Of course, when there is coding, there is decoding , The code is as follows , Relatively simple :

/* Get a decoded version of an encoded object (returned as a new object).
* If the object is already raw-encoded just increment the ref count.
* Get the decoded object ( It returns a new object ), If the object is a primitive type , Just add a quote . */
robj *getDecodedObject(robj *o) {
robj *dec;
if (sdsEncodedObject(o)) {
incrRefCount(o);
return o;
}
if (o->type == OBJ_STRING && o->encoding == OBJ_ENCODING_INT) {
char buf[32];
ll2string(buf,32,(long)o->ptr);
dec = createStringObject(buf,strlen(buf));
return dec;
} else {
serverPanic("Unknown encoding type");
}
}

Reference counting and automatic cleanup

As mentioned above ,redis To save space , Will reuse some objects , Objects that are not referenced are automatically cleaned up . The author uses the way of reference counting to realize gc, The code is also relatively simple , as follows :

void incrRefCount(robj *o) {
if (o->refcount < OBJ_FIRST_SPECIAL_REFCOUNT) {
o->refcount++;
} else {
if (o->refcount == OBJ_SHARED_REFCOUNT) {
/* Nothing to do: this refcount is immutable. */
} else if (o->refcount == OBJ_STATIC_REFCOUNT) {
serverPanic("You tried to retain an object allocated in the stack");
}
}
}
/* Reduce reference count , If there is no reference, free memory space */
void decrRefCount(robj *o) {
// Clean up the space
if (o->refcount == 1) {
switch(o->type) {
case OBJ_STRING: freeStringObject(o); break;
case OBJ_LIST: freeListObject(o); break;
case OBJ_SET: freeSetObject(o); break;
case OBJ_ZSET: freeZsetObject(o); break;
case OBJ_HASH: freeHashObject(o); break;
case OBJ_MODULE: freeModuleObject(o); break;
case OBJ_STREAM: freeStreamObject(o); break;
default: serverPanic("Unknown object type"); break;
}
zfree(o);
} else {
if (o->refcount <= 0) serverPanic("decrRefCount against refcount <= 0");
if (o->refcount != OBJ_SHARED_REFCOUNT) o->refcount--;
}
}

summary

Sum up , It can be said that robj There are several functions .

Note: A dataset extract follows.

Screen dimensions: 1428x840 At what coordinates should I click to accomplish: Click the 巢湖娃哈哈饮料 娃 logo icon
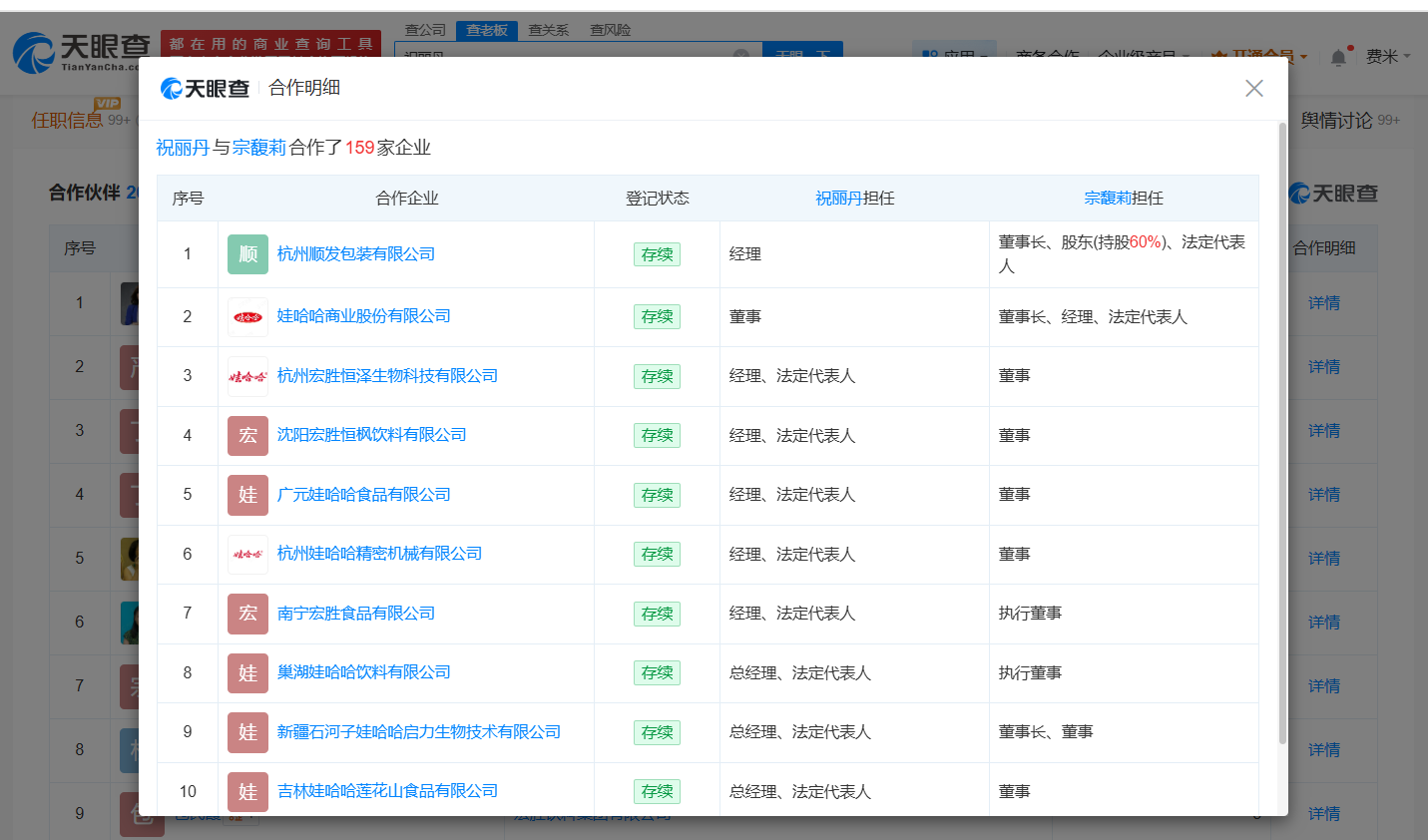pos(247,673)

  1. For all types of value Provide a unified package .
  2. Save the necessary information for data elimination .
  3. Realize data reuse , And automatic gc function .

This article is about Redis Source analysis series blog , At the same time, there are also corresponding Redis Chinese annotation version , I want to learn more about it Redis Classmate , welcome star And attention . Redis Chinese annotation version warehouse :https://github.com/xindoo/Redis Redis Source analysis column :https://zxs.io/s/1h If you found this article useful , welcome One key, three links .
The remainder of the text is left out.